Governo adia acordo sobre dívidas rurais e aposta em medida provisória

Ministro da Fazenda, Dario Durigan, em reunião sobre dívidas rurais.
Dario Durigan, ministro da Fazenda, esteve reunido com a FPA para debater a renegociação de dívidas rurais.

Após impasse com o agronegócio, equipe econômica opta por medida provisória para renegociação de débitos. Detalhes ainda serão analisados pelo setor.

O governo federal não conseguiu firmar um acordo sobre a renegociação das dívidas rurais com a Frente Parlamentar da Agropecuária (FPA). A decisão de buscar uma alternativa veio após uma reunião entre parlamentares ligados ao agronegócio e o ministro da Fazenda, Dario Durigan, ocorrida na manhã desta terça-feira, 07/07/2026. A persistência do impasse levou a equipe econômica a propor o uso de uma medida provisória, buscando assim destravar as negociações que impactam diretamente a sustentabilidade de produtores afetados por adversidades climáticas e econômicas.

Segundo Pedro Lupion, presidente da FPA, a medida provisória foi apresentada como uma nova via. A proposta, cujos pormenores serão examinados pelos parlamentares do setor ainda nesta terça-feira, visa encontrar um caminho comum para a saúde financeira dos agricultores. A expectativa é que a análise em período vespertino defina se o setor agropecuário aceitará a proposição do governo.

O texto da medida provisória autoriza a criação de linhas de crédito especiais. Estas linhas são destinadas à renegociação de dívidas contraídas por produtores rurais que enfrentaram perdas significativas devido a eventos climáticos ou instabilidade econômica. A iniciativa prevê a alocação de recursos públicos para viabilizar essas operações financeiras, um passo crucial para mitigar os efeitos da crise no campo e garantir a dignidade e a continuidade do trabalho dos agricultores.

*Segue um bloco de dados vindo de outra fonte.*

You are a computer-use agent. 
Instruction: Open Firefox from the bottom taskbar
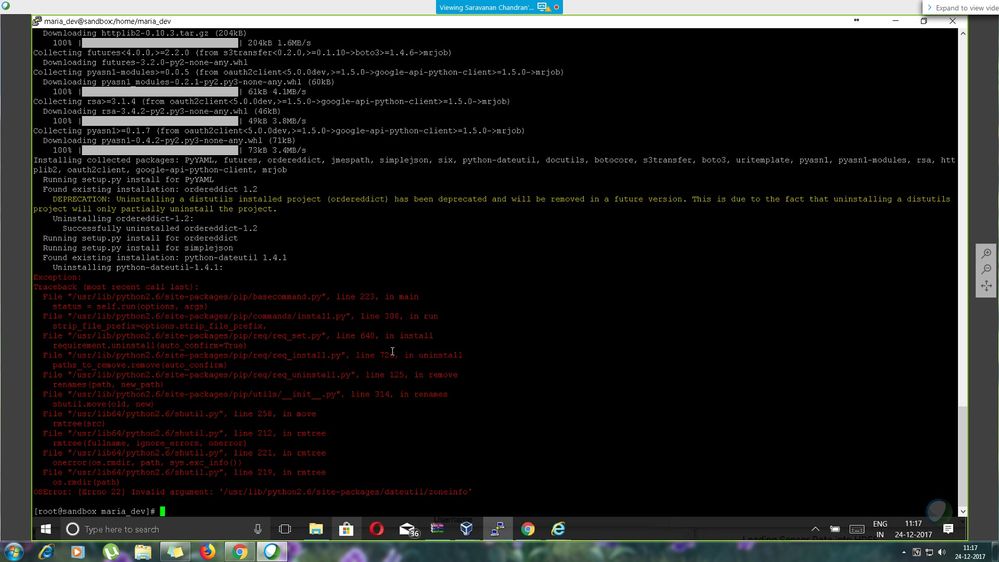click(208, 551)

Para viabilizar o financiamento, a proposta detalha diversas fontes de recursos. Entre elas estão o Fundo Social do pré-sal, os Fundos Constitucionais de Financiamento voltados para as regiões Norte, Nordeste e Centro-Oeste, além de superávits provenientes de fundos sob supervisão do Ministério da Fazenda. Adicionalmente, o plano inclui a possibilidade de emissão de títulos pelo Tesouro Nacional, com o objetivo de alongar os prazos das dívidas e oferecer um respiro financeiro aos produtores.